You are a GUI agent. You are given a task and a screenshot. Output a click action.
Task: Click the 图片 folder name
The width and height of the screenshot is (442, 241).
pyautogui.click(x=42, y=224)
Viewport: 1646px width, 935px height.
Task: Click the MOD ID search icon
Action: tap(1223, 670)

Exercise requirements –
Give every line of the listing again. Keep each one exact.

Exercise answer –
You are a GUI agent. You are given a task and a screenshot. Output a click action.
Task: Click the 图片 folder name
The width and height of the screenshot is (442, 241).
pyautogui.click(x=42, y=224)
Viewport: 1646px width, 935px height.
Task: Click the MOD ID search icon
Action: tap(1223, 670)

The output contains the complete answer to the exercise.